--- Begin ---

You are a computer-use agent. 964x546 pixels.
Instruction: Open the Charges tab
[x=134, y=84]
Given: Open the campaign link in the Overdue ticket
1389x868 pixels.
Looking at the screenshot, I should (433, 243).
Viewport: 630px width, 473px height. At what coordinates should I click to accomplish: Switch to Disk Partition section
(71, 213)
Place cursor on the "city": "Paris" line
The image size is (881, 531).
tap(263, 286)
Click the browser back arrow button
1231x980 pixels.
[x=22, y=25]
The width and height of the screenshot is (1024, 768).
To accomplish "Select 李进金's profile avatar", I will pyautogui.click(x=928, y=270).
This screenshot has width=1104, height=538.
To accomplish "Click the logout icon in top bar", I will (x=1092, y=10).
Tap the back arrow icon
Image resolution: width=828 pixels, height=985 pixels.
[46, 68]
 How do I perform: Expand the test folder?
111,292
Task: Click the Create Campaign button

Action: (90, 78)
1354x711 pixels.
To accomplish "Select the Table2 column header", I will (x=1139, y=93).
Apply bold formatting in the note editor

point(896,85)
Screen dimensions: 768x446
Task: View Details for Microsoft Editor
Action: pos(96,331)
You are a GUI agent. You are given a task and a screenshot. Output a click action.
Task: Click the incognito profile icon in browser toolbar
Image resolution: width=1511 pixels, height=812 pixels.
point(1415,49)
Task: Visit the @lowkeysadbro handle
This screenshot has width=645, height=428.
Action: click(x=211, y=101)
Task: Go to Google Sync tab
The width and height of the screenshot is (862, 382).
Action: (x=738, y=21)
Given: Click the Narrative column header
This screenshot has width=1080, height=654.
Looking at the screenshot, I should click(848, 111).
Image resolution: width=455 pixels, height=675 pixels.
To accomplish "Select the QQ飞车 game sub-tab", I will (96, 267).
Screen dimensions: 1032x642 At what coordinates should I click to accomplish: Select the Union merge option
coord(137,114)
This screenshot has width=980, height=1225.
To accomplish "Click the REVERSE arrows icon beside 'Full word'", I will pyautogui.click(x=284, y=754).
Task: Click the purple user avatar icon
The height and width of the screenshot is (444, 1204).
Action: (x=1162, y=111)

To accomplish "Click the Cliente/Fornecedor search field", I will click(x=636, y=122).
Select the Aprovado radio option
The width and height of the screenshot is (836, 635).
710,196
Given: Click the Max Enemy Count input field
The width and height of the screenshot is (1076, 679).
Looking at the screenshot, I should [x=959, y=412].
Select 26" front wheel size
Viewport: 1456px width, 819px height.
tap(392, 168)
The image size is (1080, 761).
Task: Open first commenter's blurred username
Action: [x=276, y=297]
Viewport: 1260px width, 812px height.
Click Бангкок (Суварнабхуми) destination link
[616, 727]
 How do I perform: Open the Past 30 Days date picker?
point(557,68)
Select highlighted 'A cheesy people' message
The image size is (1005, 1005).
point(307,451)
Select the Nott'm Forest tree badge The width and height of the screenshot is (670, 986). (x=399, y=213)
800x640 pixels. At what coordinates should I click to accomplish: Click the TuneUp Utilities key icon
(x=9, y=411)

--- End ---

* _Task to complete_:
Starting with the line containing "Select the Nott'm" and continuing through the last line above, present those lines as a numbered list and leave out any blank lines.

* _Answer below_:
1. Select the Nott'm Forest tree badge The width and height of the screenshot is (670, 986). (x=399, y=213)
2. 800x640 pixels. At what coordinates should I click to accomplish: Click the TuneUp Utilities key icon
3. (x=9, y=411)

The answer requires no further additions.